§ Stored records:
[Start]
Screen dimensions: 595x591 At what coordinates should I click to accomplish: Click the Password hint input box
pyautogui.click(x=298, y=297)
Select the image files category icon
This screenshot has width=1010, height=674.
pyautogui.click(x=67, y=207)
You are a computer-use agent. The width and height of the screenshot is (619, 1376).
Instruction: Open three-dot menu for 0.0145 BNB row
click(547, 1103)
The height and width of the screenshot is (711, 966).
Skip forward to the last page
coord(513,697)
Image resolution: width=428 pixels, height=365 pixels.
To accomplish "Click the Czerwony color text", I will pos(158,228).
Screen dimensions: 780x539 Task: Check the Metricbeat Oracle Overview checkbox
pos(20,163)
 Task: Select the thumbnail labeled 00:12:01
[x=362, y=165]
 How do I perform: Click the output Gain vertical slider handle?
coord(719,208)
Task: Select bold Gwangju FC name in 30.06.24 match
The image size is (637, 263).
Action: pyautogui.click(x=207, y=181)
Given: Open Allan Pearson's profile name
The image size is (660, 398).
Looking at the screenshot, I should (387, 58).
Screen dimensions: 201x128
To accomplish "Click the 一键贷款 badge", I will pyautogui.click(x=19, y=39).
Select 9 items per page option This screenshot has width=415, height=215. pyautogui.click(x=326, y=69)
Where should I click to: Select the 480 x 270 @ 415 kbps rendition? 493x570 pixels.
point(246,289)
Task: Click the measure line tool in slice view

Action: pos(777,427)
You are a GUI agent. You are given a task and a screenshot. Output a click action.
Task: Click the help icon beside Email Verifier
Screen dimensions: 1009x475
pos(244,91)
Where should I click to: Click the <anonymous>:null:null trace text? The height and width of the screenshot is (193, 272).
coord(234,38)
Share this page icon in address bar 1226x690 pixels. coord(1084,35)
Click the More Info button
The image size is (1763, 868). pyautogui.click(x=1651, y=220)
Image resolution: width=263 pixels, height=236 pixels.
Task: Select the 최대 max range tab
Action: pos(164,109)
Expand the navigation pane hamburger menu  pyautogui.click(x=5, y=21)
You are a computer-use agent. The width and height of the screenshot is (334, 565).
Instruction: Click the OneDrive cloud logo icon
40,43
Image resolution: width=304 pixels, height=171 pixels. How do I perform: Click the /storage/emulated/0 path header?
[End]
§ Stated goal: Quote the stored records above verbatim, reproducing every line without changes.

§ Written reply:
Screen dimensions: 595x591 At what coordinates should I click to accomplish: Click the Password hint input box
pyautogui.click(x=298, y=297)
Select the image files category icon
This screenshot has width=1010, height=674.
pyautogui.click(x=67, y=207)
You are a computer-use agent. The width and height of the screenshot is (619, 1376).
Instruction: Open three-dot menu for 0.0145 BNB row
click(547, 1103)
The height and width of the screenshot is (711, 966).
Skip forward to the last page
coord(513,697)
Image resolution: width=428 pixels, height=365 pixels.
To accomplish "Click the Czerwony color text", I will pos(158,228).
Screen dimensions: 780x539 Task: Check the Metricbeat Oracle Overview checkbox
pos(20,163)
 Task: Select the thumbnail labeled 00:12:01
[x=362, y=165]
 How do I perform: Click the output Gain vertical slider handle?
coord(719,208)
Task: Select bold Gwangju FC name in 30.06.24 match
The image size is (637, 263).
Action: pyautogui.click(x=207, y=181)
Given: Open Allan Pearson's profile name
The image size is (660, 398).
Looking at the screenshot, I should (387, 58).
Screen dimensions: 201x128
To accomplish "Click the 一键贷款 badge", I will pyautogui.click(x=19, y=39).
Select 9 items per page option This screenshot has width=415, height=215. pyautogui.click(x=326, y=69)
Where should I click to: Select the 480 x 270 @ 415 kbps rendition? 493x570 pixels.
point(246,289)
Task: Click the measure line tool in slice view

Action: pos(777,427)
You are a GUI agent. You are given a task and a screenshot. Output a click action.
Task: Click the help icon beside Email Verifier
Screen dimensions: 1009x475
pos(244,91)
Where should I click to: Click the <anonymous>:null:null trace text? The height and width of the screenshot is (193, 272).
coord(234,38)
Share this page icon in address bar 1226x690 pixels. coord(1084,35)
Click the More Info button
The image size is (1763, 868). pyautogui.click(x=1651, y=220)
Image resolution: width=263 pixels, height=236 pixels.
Task: Select the 최대 max range tab
Action: pos(164,109)
Expand the navigation pane hamburger menu  pyautogui.click(x=5, y=21)
You are a computer-use agent. The width and height of the screenshot is (334, 565).
Instruction: Click the OneDrive cloud logo icon
40,43
Image resolution: width=304 pixels, height=171 pixels. How do I perform: Click the /storage/emulated/0 path header?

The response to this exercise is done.